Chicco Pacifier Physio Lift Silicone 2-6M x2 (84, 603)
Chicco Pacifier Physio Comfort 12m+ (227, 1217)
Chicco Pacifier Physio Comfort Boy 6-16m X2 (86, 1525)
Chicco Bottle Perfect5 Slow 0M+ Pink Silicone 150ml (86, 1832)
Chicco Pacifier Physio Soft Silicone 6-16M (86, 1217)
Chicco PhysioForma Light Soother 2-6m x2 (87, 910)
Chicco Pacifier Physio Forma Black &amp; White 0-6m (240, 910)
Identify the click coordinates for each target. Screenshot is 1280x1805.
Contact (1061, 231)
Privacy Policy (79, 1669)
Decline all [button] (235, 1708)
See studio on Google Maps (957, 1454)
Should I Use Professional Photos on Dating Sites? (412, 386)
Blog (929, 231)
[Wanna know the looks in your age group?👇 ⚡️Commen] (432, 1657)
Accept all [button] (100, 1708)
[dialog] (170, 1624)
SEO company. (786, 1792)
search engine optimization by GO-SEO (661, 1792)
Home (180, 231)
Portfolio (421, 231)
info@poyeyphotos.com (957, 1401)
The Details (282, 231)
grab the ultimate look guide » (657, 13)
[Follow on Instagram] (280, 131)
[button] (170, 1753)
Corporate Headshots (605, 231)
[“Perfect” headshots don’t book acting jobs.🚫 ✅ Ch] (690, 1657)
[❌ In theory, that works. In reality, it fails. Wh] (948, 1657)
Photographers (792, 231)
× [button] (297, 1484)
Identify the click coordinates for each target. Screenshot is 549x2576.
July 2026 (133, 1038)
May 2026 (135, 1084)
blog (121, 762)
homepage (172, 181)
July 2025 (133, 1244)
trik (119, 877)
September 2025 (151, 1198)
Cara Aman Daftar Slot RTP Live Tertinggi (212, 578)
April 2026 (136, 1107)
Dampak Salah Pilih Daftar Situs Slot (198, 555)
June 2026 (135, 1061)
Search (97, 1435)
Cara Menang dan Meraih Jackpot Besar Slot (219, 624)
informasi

=====

▸ EXERCISE OBJECTIVE
Using the listing above, pick out each line that contains the word "Identify", then copy it.

▸ ANSWER SECTION
Identify the click coordinates for each target. Screenshot is 1280x1805.
Identify the click coordinates for each target. Screenshot is 549x2576.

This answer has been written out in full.